It took the medieval Cosmological Argument (CA) of the Kalam School2 three centuries to ripen. Then it sank into a long oblivion of thousands of years. This misfortune was caused by the very man who started the argument, Aristotle (384–322 B.C.). The Greek philosopher was well aware that actual infinites do not exist. He knew they only exist in the mind of the mathematician; but he believed without any practical reason that he was permitted to exempt time from this rule. He disbelieved in the real existence of time, and I have summed up his superstition with the following poem:
The past we forget
the future is not yet
the present is their joint
but it is just a point
Hence he believed that there is nothing real in time—it exists in the imagination.

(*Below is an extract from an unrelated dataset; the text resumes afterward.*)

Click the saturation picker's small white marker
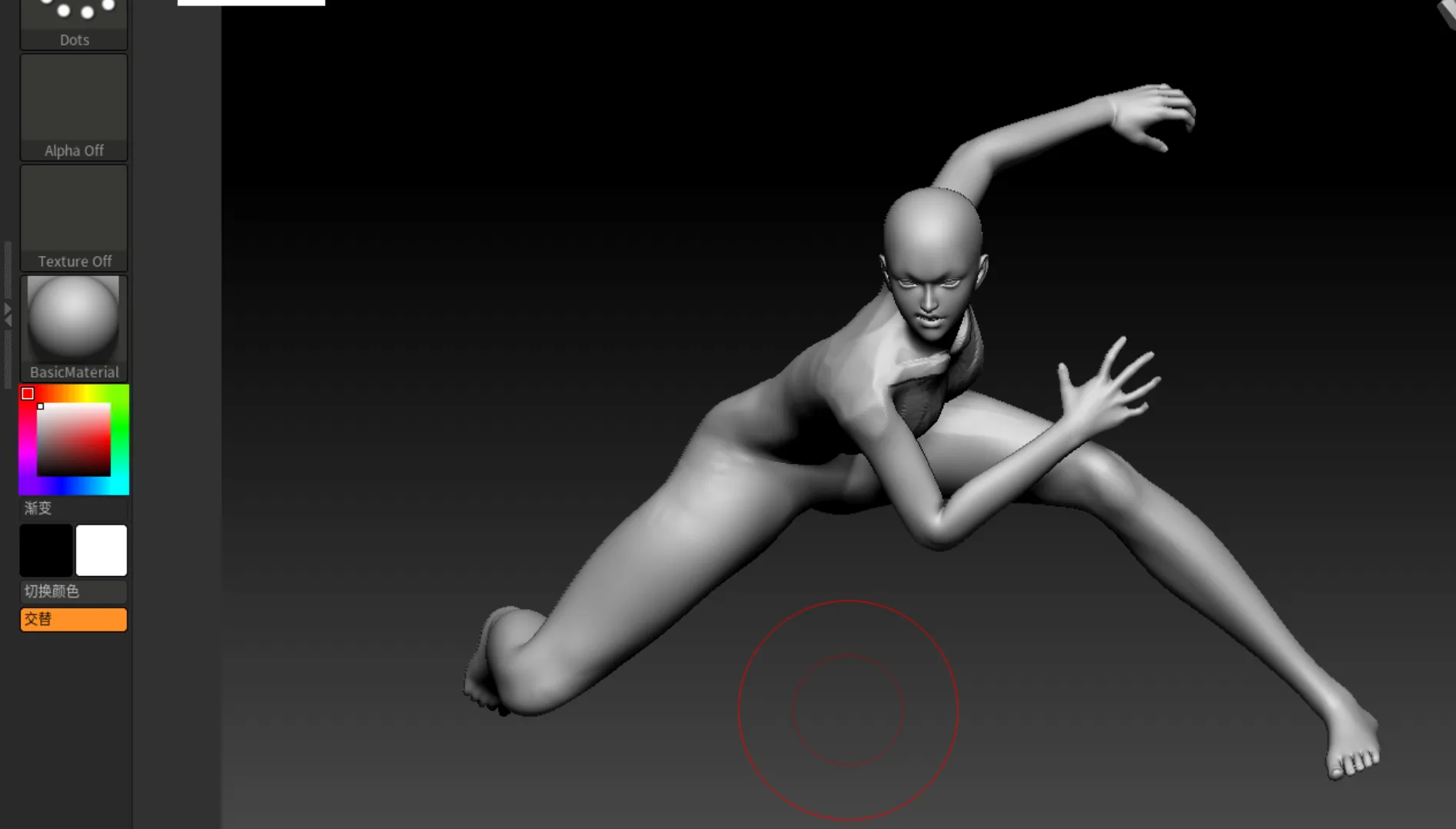Image resolution: width=1456 pixels, height=829 pixels. [41, 406]
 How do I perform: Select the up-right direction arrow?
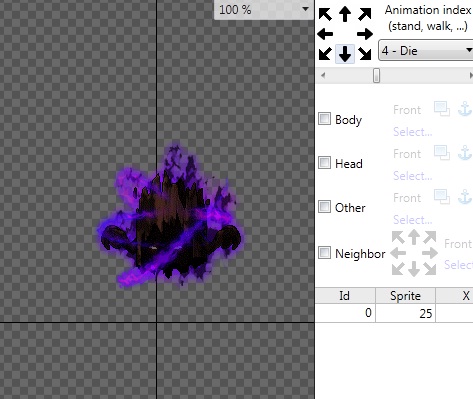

The second factor that buried the Kalam Cosmological Argument for so many years was the great respect for Aristotle among the thinkers of the Middle Ages. The CA was regarded as a revolt against Aristotle’s garbled thinking about time. And it was so indeed. The modern view is that everything exists which is measurable, and that there is no other parameter that may be measured with greater precision than time. It is, moreover, a fact of life that there is no other parameter that kills more cruelly than the lapse of time—aging.
After a thousand years the Kalam Cosmological Argument has been resurrected as an archaeological curiosity by Dr. Herbert Davidson and by Harry Austryn Wolfson. William Lane Craig immediately recognized the enormous theological consequences.3
Albert Einstein (1897–1955) developed his own vision of time. He believed that time did not lose its reality, but the rate of its flow became dependent on the relative velocity of objects. It was realized that the Maxwell-equations4 of the electromagnetic field (light) imply that the velocity of light in space is invariable. As a consequence, the constant rate of flow of time went by the board, and a fourth linear dimension had to be added to the conventional length, width, and height that mark Euclidean5 space to describe the movements of objects. This fourth additional dimension contains the parameter time. But our imaginative faculties cannot conceive such a four-dimensional cosmos.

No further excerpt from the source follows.